Got it, okay. I presume that that obviously is a big leveraged point here in terms of the opportunity you have with this reseller arrangement.

Carl Russo

Well, we believe it will be but that remains to be seen, I think the customers are the one that make the decision. But certainly that’s the key thrust of what we are doing, yes.

George Notter – Jefferies and Company

And then if I look at the Ericsson sales force, I guess I want to understand better where you guys sit in the hierarchy of all the different product lines at Ericsson, the salespeople sell, how are those guys incentivized to sell Calix products vis-a-vis the other products that they have in their toolkit?

Carl Russo

Well, specifically I won’t go down into the specifics but you should think of it as no different than any other product that they would be selling. So neither more incented or less incented.

George Notter – Jefferies and Company

I guess I presume if I am an Ericsson sales person, there is a lot (fewer) revenue dollars associated with access infrastructure, I would think vis-à-vis wireless infrastructure.
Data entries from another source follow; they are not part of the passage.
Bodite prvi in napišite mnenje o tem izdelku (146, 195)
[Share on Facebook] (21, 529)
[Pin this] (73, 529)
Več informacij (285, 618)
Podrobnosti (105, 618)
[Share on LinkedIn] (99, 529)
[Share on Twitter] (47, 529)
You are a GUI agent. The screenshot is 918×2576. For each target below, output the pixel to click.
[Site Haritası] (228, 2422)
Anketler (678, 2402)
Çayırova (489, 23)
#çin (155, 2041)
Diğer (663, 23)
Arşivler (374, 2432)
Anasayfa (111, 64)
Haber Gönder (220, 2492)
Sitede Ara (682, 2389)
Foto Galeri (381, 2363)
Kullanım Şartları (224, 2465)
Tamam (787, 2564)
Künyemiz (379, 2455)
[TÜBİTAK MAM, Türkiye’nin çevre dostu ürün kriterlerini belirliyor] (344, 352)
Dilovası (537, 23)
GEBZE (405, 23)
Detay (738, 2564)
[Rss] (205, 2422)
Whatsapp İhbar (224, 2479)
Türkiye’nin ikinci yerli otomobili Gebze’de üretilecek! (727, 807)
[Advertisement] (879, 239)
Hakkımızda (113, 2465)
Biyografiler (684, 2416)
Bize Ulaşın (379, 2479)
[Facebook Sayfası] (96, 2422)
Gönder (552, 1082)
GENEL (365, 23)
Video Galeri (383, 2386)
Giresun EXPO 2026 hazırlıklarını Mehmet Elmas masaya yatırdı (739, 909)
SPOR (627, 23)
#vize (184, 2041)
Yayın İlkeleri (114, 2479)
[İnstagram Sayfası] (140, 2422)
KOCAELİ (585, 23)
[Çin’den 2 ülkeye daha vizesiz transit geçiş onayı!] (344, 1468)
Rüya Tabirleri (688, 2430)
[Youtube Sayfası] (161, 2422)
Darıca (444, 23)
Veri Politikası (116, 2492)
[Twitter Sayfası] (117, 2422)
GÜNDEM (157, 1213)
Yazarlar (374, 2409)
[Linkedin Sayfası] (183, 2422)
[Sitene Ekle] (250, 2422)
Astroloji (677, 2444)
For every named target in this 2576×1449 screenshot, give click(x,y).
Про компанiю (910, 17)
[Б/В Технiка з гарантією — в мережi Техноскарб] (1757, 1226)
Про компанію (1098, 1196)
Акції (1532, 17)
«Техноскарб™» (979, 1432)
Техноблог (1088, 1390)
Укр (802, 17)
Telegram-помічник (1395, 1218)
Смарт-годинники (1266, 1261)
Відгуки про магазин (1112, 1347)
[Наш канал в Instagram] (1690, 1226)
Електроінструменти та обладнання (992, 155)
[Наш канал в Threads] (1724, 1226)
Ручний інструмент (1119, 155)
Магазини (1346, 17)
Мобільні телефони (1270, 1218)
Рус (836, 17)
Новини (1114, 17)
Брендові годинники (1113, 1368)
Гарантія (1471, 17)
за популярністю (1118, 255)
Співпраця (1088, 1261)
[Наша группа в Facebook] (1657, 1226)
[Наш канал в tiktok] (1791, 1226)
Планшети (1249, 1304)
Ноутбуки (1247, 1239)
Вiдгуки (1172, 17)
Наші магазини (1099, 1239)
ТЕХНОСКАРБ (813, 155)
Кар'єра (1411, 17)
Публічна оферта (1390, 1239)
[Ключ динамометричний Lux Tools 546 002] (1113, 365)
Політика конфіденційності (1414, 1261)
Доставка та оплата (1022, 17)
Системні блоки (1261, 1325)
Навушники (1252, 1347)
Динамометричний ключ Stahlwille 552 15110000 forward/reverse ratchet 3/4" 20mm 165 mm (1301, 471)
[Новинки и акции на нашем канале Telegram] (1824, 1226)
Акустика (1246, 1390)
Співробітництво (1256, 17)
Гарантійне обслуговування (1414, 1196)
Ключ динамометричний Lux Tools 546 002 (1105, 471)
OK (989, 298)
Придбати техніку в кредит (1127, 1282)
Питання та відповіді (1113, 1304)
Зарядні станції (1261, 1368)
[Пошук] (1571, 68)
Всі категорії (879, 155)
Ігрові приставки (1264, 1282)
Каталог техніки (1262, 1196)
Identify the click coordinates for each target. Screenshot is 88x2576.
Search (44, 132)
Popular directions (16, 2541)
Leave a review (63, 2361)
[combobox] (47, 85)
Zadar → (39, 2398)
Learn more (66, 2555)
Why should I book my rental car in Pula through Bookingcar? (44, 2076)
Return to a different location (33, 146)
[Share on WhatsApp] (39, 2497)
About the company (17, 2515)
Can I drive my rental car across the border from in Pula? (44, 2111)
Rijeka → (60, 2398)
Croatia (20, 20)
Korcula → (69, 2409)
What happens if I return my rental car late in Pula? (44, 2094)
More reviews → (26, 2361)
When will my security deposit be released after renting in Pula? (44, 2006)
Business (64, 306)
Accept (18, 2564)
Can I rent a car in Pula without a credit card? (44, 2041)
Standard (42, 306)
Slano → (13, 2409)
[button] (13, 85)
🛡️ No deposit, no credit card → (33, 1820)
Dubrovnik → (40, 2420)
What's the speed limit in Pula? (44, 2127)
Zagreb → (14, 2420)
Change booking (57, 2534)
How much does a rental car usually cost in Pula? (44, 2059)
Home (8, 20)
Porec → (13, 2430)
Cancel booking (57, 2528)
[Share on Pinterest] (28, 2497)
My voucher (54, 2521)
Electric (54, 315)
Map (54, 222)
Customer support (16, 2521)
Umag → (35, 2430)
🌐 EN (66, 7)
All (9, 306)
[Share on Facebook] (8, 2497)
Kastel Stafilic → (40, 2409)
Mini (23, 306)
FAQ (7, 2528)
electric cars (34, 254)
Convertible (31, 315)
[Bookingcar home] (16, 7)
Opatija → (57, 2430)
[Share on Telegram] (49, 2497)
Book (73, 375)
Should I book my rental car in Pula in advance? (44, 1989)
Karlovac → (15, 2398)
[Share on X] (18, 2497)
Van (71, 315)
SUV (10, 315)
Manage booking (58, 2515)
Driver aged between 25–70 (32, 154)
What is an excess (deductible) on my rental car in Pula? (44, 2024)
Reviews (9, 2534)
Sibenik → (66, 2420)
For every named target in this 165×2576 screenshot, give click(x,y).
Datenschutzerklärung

I just want to understand again where you guy sit in the hierarchy because the hierarchy isn’t just about the percentage, comp rates that those guys are comped at, but it’s also about the size of opportunity.

Carl Russo

Well, so it depends on the opportunity, it depends on what the individual service provider is bidding out or trying to sell, number one. Number two, it also depends on how easy or hard we make it to sell the products either on their own or along with other wireless bids for example. So as you well know, compensation is part of it but frankly training and ease of selling is a bigger part of it.

George Notter – Jefferies and Company

Got it, okay. And then how long does it take to get the Ericsson sales force up and running in terms of training them on I guess potentially the e-series products and what Calix brings to the relationship. How does that process work for you guys?

Carl Russo

It takes time. I mean obviously it takes roadshows, material efforts inside the region but keep in mind that there has already been work in the field on opportunities together and yielding a let’s just say a small tunnel of opportunities and potentially some bookings. So it’s already going, but it will take time George to bring all these pieces to bear, so you should look for this building over the next few quarters.

George Notter – Jefferies and Company

Got it. Last question I have is just on gross margin. I think you said 25% gross margin for the stub two months on this quarter. Is that the right kind of gross margin we should use thinking about Ericsson’s GPON product going forward or is that number artificially low here just in this last couple of stub months for some reason?

Carl Russo

No, it’s not artificially low for these stub months. It’s a reasonable number for the BLM1500 and it is born of two things. Number one, obviously the BLM1500 is now going to be manufactured by us but distributed by the Ericsson sales team, so there is some margin stacking in there, George, that’s number one. Number two, the BLM1500 was very much mix driven by their approach to tier 1s. So it’s really a GPON OLT that was driven into the tier 1 space which as you know is amongst the most pricing challenged of the access sub spaces.

So for those reasons, I think you would be safe using that number.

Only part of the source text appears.